Il serpentone della processione, alla presenza delle autorità religiose e laiche, si ferma per ascoltare le riflessioni dell’arcivescovo di Lecce, monsignor Michele Seccia. Che parla intersecando la religione alla quotidianità. Specificando i modi in cui le azioni umane possano essere irradiate dalla luce della fede.
«A volte – ha detto Seccia - noi ci illudiamo nel pensare che il Signore intervenga nel mondo attraverso la “bacchetta magica”. Non è questo ciò che ci insegnano i nostri Santi Oronzo, Giusto e Fortunato. Il Signore ordinariamente interviene in ogni avvenimento della storia, attraverso quegli uomini e quelle donne che, accogliendo la sua Parola e vivendo del suo Vangelo, diventano luce del mondo e sale della terra. È valso per loro tre; vale per ciascuno di noi». Come? Attraverso la luce della fede.
«Sotto questa luce della fede – ha continuato l’arcivescovo - è oggi possibile per me, Vescovo e Pastore di questa Chiesa locale che è in Lecce, ribadire con forza che: è vano affrontare le sfide comuni come se fossero un’impresa individuale; è inutile pensare di risolvere i problemi di una città ricorrendo sempre allo scontro e alla polemica verbale; è velleitario pensare di amministrare un territorio senza un progetto e un’idea condivisa di bene comune; è illusorio, infine, ritenere che i problemi quali la denatalità, l’educazione dei figli, il disagio giovanile, l’emergenza abitativa per le giovani coppie non siano una questione che ci riguarda e coinvolge tutti».

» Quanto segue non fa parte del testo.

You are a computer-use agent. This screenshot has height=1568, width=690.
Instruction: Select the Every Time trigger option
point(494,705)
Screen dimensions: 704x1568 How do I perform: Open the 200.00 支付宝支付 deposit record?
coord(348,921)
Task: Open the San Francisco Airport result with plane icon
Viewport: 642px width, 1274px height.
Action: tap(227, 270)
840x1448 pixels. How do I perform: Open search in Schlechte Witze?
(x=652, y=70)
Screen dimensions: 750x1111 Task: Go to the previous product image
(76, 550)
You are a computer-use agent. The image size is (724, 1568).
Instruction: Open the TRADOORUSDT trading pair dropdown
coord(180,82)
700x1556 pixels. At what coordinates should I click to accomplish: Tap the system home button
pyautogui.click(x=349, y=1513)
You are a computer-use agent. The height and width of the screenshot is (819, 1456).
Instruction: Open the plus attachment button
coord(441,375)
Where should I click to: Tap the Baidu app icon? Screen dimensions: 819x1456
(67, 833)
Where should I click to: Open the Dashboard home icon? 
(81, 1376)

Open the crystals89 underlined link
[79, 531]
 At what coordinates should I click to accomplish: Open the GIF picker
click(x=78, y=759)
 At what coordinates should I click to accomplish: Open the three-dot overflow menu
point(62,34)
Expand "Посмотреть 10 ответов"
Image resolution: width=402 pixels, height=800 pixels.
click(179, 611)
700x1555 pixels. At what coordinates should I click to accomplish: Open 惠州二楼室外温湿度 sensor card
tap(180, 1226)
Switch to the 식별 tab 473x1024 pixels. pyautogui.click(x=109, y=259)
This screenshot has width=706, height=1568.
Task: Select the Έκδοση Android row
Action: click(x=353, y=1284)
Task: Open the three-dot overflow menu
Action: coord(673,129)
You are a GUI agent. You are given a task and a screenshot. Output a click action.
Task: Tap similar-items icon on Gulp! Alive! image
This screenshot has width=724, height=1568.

Una luce che deve guidare l’uomo nelle attività terrene. Con attenzione nei riguardi dei bisognosi d’aiuto e dei malati. «La Comunità civile dovrà sempre meglio saper investire le proprie energie sulle strutture sanitarie, sulle disabilità, sul contrasto alle diverse forme di dipendenza e sul recupero e la riabilitazione di coloro che sono in carcere». E un pensiero va proprio al contrasto della criminalità: da attuare – a detta di monsignor Seccia - non solo con il pugno di ferro, ma anche con l’educazione. «Anche la lotta contro la criminalità non può risolversi esclusivamente nella repressione, ma deve contemplare anche strumenti efficaci di prevenzione, sia in ambito educativo, sia in campo sociale».
Un appello accorato l’arcivescovo lo dedica anche all’utilizzo accorto dei social media. «Vedo – ha affermato Seccia - sempre più che le giovani generazioni hanno come migliore e, a volte, persino unico amico, il cellulare. Esse vengono assorbite a tal punto dalla vita virtuale da perdere il contatto con la vita reale. Sembra che le persone valgano a partire solamente dai “like” che ricevono sui loro post oppure dai “followers” che li seguono nei vari canali social. Al fine poi di raggiungere i loro scopi e avere più seguaci in “rete”, esse spesso si spingono a pubblicare foto, immagini, video quanto meno di cattivo gusto, se non proprio volgari e violenti. Sembra che siamo divenuti schiavi di un “sistema virtuale” che noi stessi abbiamo costruito per essere meglio connessi. In verità, questo sistema presenta gravissime falle, perché, invece di renderci più connessi e umani, ci sta rendendo disconnessi e disumani».
Poi un passaggio sui disastri ambientali e le sfide del presente. «Quest’anno, poi, l’impegno per la cura del creatosi concretizza nella custodia dei nostri boschi e della nostra flora, virulentemente attaccata da criminali atti incendiari che hanno causato panico nella popolazione». E chiude volgendo lo sguardo ai Santi Patroni: «Essi ora continuano ad irrigare dal Cielo questo estremo lembo di terra e noi siamo chiamati a promettere il massimo impegno nella lotta contro ogni associazione criminale, contro ogni discriminazione e nella diffusione di quei valori che abbiamo ricevuto e appartengono alle nostre comuni radici».